▶ _SOURCE MATERIAL_
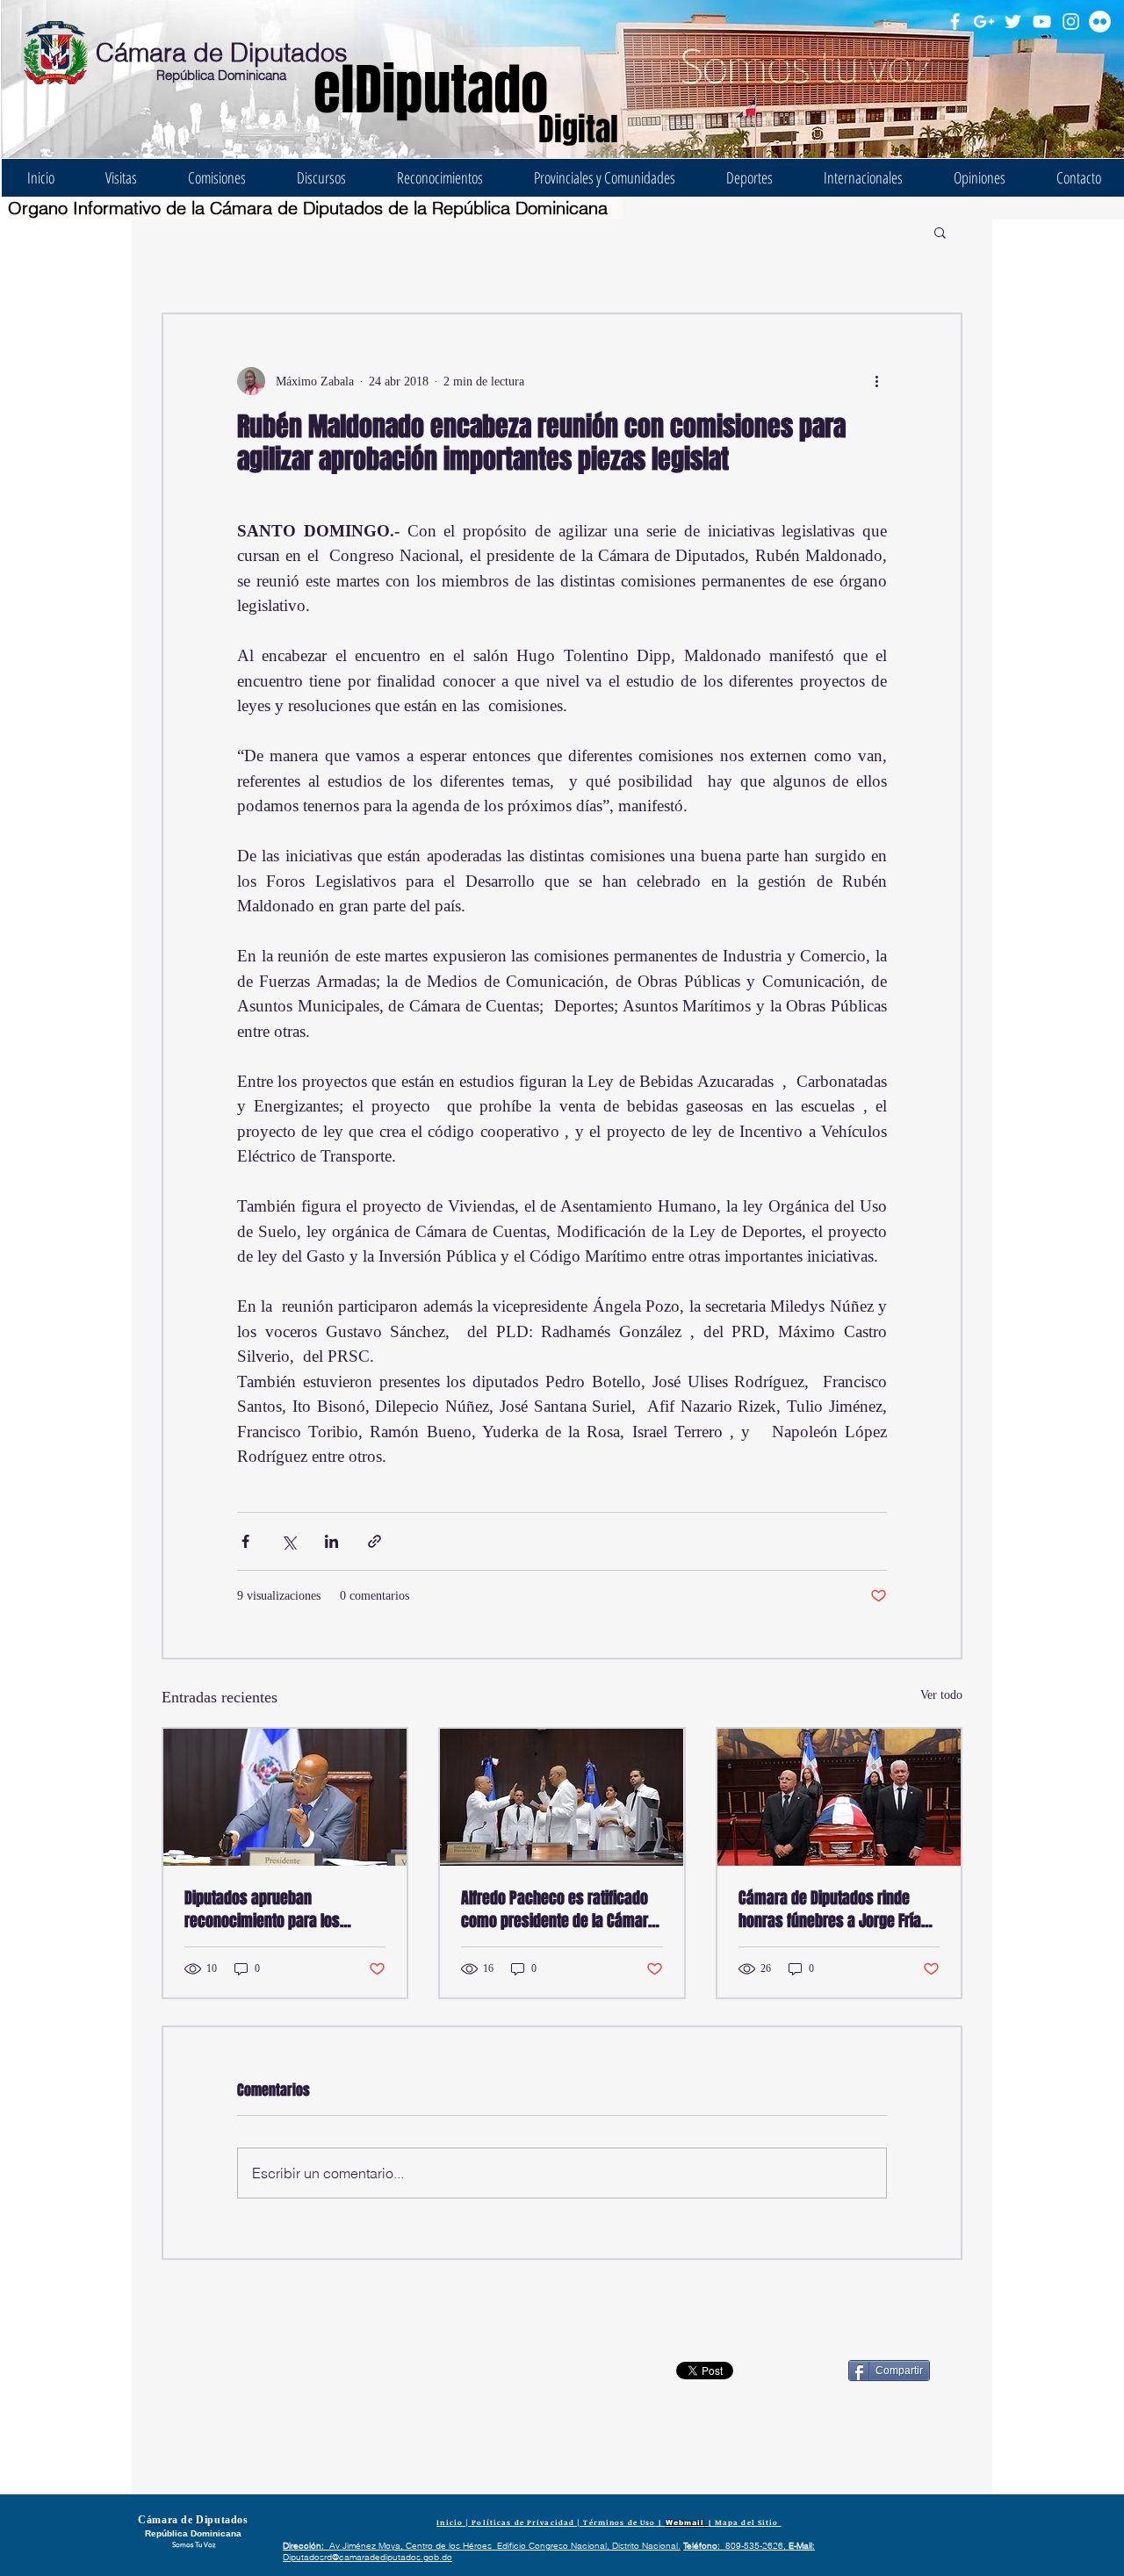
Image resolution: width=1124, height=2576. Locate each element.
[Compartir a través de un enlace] (374, 1541)
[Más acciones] (876, 381)
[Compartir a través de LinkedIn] (331, 1541)
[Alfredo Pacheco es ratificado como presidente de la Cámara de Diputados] (561, 1797)
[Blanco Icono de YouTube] (1042, 21)
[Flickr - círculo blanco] (1100, 21)
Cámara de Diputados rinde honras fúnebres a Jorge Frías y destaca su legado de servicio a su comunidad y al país (839, 1909)
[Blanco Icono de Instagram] (1071, 21)
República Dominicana (221, 75)
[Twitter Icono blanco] (1013, 21)
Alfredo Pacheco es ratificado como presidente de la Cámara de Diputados (558, 1909)
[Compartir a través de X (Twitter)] (288, 1541)
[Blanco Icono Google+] (984, 21)
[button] (940, 232)
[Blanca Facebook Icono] (955, 21)
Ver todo (941, 1695)
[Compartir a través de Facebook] (245, 1541)
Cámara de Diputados (222, 52)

▶ _ASSIGNED TASK_
An exact copy of the lines above, from the one containing "[Twitter Icono blanco] (1013, 21)" through the one containing "[Compartir a través de Facebook] (245, 1541)", is the whole of the answer.

▶ _RESPONSE BELOW_
[Twitter Icono blanco] (1013, 21)
Alfredo Pacheco es ratificado como presidente de la Cámara de Diputados (558, 1909)
[Compartir a través de X (Twitter)] (288, 1541)
[Blanco Icono Google+] (984, 21)
[button] (940, 232)
[Blanca Facebook Icono] (955, 21)
Ver todo (941, 1695)
[Compartir a través de Facebook] (245, 1541)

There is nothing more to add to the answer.